Dataset records:

>>>

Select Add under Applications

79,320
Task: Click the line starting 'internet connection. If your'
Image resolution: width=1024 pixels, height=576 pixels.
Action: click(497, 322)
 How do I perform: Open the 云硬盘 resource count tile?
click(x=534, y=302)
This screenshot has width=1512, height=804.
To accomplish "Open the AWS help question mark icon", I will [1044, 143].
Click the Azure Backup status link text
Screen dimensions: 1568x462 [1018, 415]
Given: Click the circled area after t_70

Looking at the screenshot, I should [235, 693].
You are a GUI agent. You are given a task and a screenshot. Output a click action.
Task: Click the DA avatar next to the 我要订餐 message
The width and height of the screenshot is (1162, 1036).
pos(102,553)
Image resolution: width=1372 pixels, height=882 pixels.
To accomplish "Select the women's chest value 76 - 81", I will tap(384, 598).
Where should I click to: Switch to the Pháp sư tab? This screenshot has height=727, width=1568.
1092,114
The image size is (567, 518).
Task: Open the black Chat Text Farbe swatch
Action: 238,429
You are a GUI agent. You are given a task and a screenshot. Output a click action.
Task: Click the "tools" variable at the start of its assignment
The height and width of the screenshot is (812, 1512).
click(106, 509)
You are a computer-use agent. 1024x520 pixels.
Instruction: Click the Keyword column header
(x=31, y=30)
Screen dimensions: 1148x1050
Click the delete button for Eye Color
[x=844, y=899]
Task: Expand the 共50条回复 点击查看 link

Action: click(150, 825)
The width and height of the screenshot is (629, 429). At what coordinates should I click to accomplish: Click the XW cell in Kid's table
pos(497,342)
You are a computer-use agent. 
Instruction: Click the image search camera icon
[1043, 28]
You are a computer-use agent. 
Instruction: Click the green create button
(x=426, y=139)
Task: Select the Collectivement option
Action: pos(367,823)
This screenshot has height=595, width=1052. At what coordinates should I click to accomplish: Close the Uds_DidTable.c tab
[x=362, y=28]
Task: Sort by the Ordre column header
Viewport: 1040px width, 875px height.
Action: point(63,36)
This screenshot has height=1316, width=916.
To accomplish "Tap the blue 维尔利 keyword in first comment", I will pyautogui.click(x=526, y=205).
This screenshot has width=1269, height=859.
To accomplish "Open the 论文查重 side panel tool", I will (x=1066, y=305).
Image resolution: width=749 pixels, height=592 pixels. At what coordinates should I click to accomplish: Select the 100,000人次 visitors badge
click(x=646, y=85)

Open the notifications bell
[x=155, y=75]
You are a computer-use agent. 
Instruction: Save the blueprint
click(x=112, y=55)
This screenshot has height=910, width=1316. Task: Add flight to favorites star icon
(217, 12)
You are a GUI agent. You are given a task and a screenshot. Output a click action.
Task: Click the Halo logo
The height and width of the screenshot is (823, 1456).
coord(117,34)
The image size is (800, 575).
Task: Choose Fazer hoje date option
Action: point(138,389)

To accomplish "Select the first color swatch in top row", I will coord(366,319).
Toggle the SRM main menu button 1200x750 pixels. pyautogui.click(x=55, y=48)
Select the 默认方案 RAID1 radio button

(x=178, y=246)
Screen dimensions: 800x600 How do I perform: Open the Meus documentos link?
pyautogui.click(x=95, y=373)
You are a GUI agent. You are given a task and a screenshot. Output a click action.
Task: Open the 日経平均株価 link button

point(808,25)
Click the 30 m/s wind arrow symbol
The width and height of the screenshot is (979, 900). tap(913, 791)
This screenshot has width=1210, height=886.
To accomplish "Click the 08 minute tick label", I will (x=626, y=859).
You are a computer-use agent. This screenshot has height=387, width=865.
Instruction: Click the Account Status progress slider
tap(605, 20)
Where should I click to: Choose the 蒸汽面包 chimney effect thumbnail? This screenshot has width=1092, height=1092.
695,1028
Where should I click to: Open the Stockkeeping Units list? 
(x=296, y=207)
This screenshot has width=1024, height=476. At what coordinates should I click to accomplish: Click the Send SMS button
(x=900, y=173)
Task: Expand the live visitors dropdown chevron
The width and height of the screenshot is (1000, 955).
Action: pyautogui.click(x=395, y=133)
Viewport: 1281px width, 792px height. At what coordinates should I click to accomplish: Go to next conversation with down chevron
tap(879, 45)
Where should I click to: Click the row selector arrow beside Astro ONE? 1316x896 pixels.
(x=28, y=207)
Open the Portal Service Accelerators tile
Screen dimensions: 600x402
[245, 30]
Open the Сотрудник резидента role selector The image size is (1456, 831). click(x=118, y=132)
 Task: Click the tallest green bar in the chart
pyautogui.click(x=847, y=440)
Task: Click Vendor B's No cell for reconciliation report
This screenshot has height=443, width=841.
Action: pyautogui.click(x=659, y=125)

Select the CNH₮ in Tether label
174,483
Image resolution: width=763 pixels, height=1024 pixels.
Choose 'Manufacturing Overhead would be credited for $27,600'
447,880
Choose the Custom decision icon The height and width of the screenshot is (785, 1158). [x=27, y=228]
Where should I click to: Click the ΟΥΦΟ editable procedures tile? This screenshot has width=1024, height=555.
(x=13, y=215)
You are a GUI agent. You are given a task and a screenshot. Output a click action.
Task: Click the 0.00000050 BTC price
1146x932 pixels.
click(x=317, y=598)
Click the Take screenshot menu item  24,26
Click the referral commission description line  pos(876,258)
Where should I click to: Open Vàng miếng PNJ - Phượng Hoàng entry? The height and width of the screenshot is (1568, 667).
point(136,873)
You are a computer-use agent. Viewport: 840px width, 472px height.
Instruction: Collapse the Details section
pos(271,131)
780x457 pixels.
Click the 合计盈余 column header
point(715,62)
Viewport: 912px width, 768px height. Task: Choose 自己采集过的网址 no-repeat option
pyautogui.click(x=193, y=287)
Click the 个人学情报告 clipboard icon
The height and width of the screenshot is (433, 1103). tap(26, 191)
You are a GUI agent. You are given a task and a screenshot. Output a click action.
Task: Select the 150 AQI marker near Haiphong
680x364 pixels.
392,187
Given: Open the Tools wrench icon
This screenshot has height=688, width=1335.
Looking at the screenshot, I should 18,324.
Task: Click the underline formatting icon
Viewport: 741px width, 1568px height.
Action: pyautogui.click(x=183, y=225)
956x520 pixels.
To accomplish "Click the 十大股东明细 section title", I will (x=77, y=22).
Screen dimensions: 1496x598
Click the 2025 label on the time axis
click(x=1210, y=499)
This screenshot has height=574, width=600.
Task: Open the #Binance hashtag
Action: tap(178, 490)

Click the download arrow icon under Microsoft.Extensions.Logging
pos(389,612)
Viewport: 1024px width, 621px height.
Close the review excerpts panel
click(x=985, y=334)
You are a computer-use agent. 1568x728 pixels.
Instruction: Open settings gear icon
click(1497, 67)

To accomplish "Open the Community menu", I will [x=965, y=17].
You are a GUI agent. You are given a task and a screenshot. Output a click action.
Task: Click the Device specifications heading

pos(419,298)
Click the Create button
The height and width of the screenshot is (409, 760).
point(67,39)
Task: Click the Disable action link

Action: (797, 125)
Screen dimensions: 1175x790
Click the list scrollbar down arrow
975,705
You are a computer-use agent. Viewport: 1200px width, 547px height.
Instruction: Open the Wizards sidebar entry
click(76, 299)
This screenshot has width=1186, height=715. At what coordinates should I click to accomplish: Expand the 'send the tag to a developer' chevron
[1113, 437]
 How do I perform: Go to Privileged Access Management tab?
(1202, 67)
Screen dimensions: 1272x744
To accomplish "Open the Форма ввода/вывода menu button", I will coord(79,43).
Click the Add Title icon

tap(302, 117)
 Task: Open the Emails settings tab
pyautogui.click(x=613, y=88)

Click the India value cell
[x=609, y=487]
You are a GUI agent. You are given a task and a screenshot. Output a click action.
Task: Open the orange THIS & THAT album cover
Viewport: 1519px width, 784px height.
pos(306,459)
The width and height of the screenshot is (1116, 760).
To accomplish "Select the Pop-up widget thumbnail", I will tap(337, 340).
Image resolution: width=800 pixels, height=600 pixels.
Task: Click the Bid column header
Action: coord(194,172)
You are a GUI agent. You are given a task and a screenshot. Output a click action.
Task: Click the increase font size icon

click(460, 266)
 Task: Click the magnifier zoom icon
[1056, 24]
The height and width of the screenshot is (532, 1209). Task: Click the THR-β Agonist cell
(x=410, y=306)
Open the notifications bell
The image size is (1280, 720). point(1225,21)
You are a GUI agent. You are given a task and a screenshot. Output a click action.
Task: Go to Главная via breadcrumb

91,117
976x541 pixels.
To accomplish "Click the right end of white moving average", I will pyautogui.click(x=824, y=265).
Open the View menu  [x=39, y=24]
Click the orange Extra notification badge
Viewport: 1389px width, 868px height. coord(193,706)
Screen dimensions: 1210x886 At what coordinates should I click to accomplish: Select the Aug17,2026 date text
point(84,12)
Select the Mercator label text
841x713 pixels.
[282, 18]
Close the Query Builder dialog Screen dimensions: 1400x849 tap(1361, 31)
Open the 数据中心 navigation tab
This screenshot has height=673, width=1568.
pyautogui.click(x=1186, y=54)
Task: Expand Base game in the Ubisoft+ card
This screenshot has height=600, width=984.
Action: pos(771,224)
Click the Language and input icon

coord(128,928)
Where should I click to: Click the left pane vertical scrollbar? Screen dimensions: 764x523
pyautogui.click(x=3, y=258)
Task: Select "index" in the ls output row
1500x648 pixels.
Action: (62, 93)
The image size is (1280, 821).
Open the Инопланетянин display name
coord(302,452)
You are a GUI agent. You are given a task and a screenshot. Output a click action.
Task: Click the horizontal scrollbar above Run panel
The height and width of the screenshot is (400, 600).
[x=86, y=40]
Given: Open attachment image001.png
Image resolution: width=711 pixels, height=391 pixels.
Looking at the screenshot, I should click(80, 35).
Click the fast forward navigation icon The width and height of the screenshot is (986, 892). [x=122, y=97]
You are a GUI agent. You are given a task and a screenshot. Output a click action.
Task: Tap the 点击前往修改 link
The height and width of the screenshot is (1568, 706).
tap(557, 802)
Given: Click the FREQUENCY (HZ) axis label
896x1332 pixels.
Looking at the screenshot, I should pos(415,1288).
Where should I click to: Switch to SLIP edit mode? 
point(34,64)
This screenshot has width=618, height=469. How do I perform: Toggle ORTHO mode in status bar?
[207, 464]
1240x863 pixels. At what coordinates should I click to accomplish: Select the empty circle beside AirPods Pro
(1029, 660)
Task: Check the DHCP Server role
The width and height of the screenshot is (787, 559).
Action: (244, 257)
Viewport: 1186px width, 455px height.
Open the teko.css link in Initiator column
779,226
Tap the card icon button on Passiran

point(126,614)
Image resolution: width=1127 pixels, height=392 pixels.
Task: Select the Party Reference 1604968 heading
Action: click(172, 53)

<<<

EXERCISE DESCRIPTION: Count the lines above in which the string "role" occurs. Give that number and nothing else.

RESPONSE FOR THIS EXERCISE: 2